聴かせて、天辺の青

一度は待合室の椅子に腰を下ろしたというのに、私は再び改札口の方へと向かっていた。



正確には改札口近くにあるトイレへと。時間があるから行っておかなければと思っていたのに、今頃になってしまったのはすっかり忘れていたのではない。

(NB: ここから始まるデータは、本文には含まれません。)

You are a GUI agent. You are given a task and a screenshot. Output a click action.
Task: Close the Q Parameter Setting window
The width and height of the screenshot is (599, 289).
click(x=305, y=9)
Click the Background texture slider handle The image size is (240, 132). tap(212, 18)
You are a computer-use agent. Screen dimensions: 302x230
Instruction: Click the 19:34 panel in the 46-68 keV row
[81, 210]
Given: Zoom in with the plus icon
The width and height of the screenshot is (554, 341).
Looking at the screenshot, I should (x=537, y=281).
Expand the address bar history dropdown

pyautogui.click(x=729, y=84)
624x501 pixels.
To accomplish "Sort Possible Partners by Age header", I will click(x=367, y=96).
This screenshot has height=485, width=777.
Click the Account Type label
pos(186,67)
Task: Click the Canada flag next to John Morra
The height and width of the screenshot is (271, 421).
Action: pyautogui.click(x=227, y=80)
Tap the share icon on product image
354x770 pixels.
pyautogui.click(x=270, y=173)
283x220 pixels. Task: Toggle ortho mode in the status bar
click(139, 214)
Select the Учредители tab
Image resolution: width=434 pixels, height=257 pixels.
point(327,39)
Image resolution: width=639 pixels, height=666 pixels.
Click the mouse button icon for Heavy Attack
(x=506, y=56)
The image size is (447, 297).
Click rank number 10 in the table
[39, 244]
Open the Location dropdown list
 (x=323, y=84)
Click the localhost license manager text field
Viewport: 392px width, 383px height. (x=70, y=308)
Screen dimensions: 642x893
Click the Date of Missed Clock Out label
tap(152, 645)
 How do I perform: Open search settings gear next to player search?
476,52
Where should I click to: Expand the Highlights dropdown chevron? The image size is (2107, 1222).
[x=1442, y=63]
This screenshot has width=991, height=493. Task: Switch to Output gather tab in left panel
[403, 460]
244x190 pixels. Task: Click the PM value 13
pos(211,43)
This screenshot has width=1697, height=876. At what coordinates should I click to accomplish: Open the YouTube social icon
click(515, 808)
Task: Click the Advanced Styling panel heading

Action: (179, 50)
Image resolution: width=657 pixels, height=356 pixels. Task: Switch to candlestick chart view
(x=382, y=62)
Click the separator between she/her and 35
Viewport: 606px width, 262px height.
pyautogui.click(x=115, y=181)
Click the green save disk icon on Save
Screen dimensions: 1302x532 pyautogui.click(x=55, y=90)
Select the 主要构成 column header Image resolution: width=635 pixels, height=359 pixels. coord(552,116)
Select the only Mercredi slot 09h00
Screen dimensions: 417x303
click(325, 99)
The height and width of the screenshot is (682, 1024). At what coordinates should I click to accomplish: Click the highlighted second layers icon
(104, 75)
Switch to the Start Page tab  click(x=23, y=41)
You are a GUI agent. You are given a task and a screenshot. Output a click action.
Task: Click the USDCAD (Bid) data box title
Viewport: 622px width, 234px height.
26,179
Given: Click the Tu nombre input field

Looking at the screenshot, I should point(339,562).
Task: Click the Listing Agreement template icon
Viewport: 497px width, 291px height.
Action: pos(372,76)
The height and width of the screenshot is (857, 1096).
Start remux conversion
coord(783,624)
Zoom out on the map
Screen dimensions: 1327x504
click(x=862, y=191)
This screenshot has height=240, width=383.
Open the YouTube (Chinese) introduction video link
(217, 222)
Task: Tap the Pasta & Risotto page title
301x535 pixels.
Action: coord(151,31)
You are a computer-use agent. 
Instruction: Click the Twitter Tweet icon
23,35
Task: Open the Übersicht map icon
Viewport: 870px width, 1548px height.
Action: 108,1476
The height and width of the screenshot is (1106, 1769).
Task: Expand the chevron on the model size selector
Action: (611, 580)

海棠さんの手を離すタイミングを逃してしまったのが本当の理由。



洗面台の横の小さなパウダールームで鏡に映る自分とにらめっこ。化粧直しするほど化粧はしていないけれど、風にもて遊ばれた前髪を指先で整える。唇に薄くグロスを塗っていたら、海棠さんの唇の感触が蘇ってきた。



急に恥ずかしくなって、鏡の中の自分から目を逸らした。まともに自分の顔さえ見ることができなくなって、化粧ポーチをバッグの中に押し込む。



ちょっと強く押し当てられたぐらい、なんてことないはず。手を繋ぐことと大して変わらないと思っていたのに。



自分の意気地の無さに苛立ちながら、ホームへと続く連絡通路をずんずん歩いていく。



反対方面の列車が到着したらしい。
いつの間にか私は、反対方面のホームから連絡通路へと流れ出てくる人波とは完全に逆らっていた。私とすれ違っていく大半が迷惑そうな視線。



その中で異質な視線が、私に注がれていることに気づいた。



視線を辿った先に、人波から飛び出た頭が見える。大きな肩を揺らして、ゆっくりとこちらへと近づいてくる男性。
目が合うと、きゅっと眉間にしわを寄せた。